Task item
Your answer must repeat all of the entries word for word, without any images.

[Saved data entries]
******
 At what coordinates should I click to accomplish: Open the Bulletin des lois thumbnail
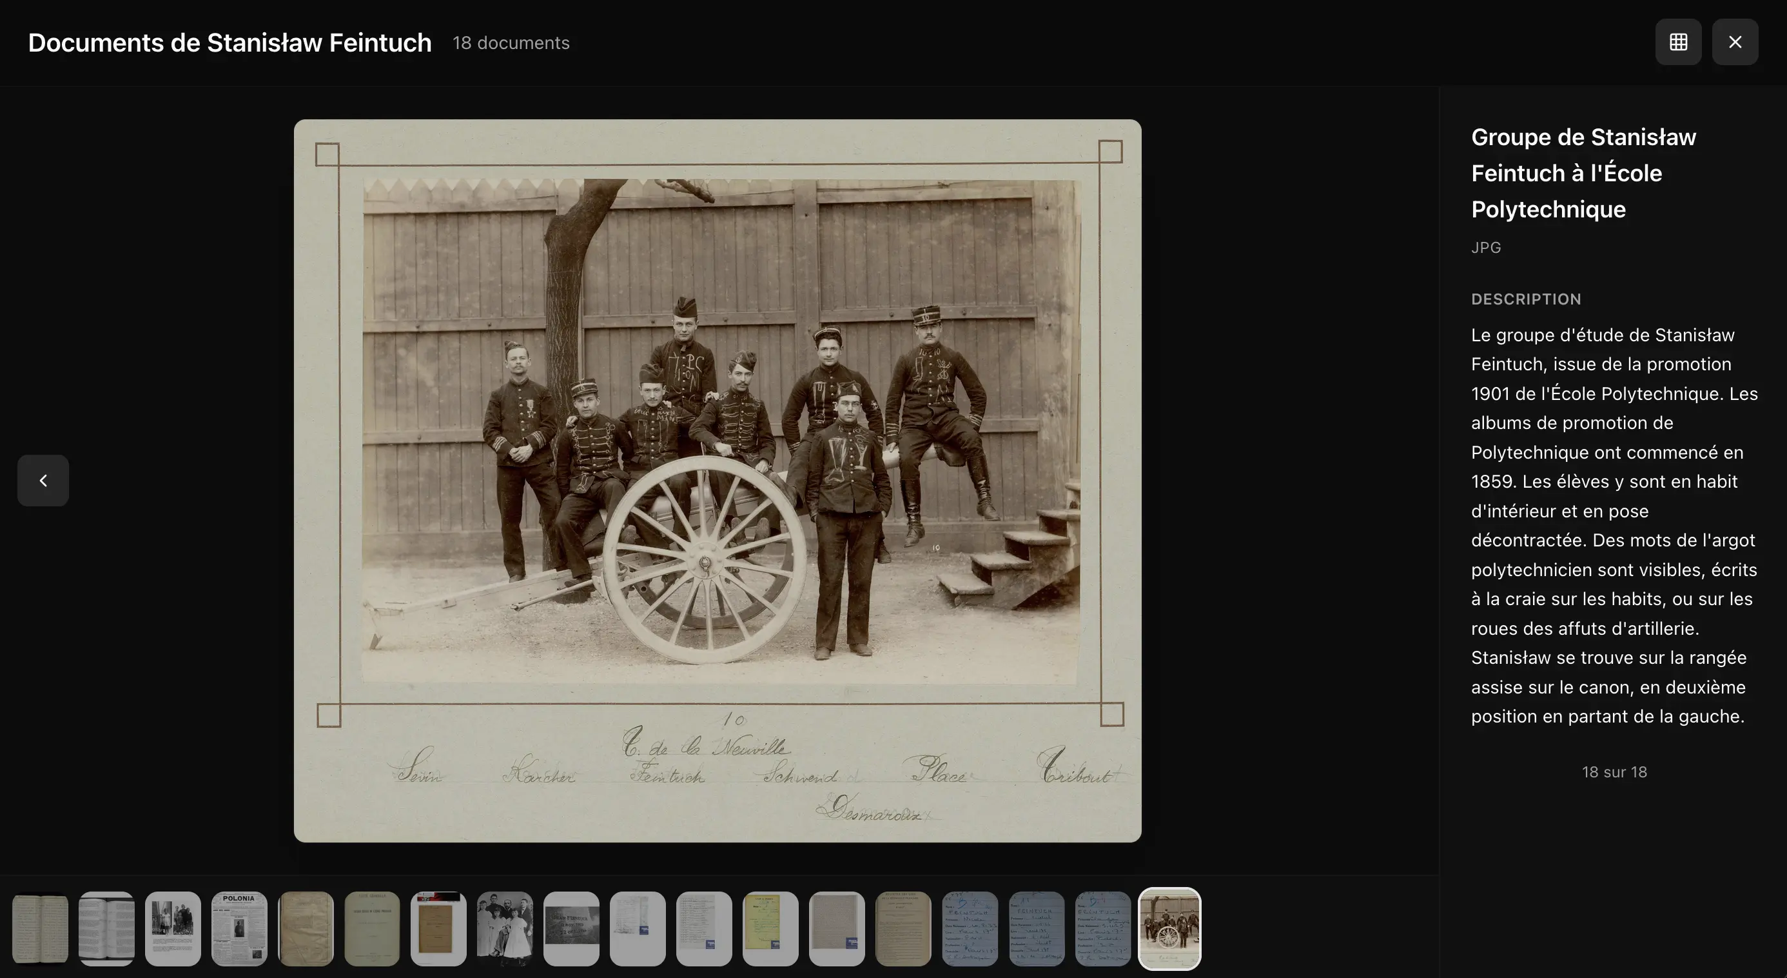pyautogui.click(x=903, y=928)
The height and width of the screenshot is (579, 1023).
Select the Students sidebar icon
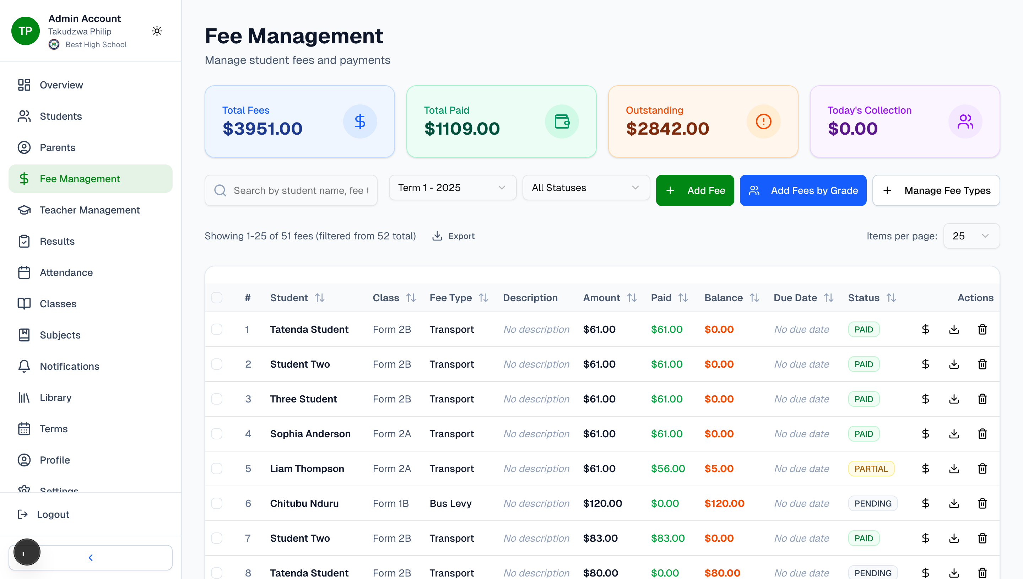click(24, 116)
******
Output of the exercise
 At what coordinates should I click to accomplish: Open the Bulletin des lois thumbnail
pyautogui.click(x=903, y=928)
The height and width of the screenshot is (579, 1023).
Select the Students sidebar icon
click(24, 116)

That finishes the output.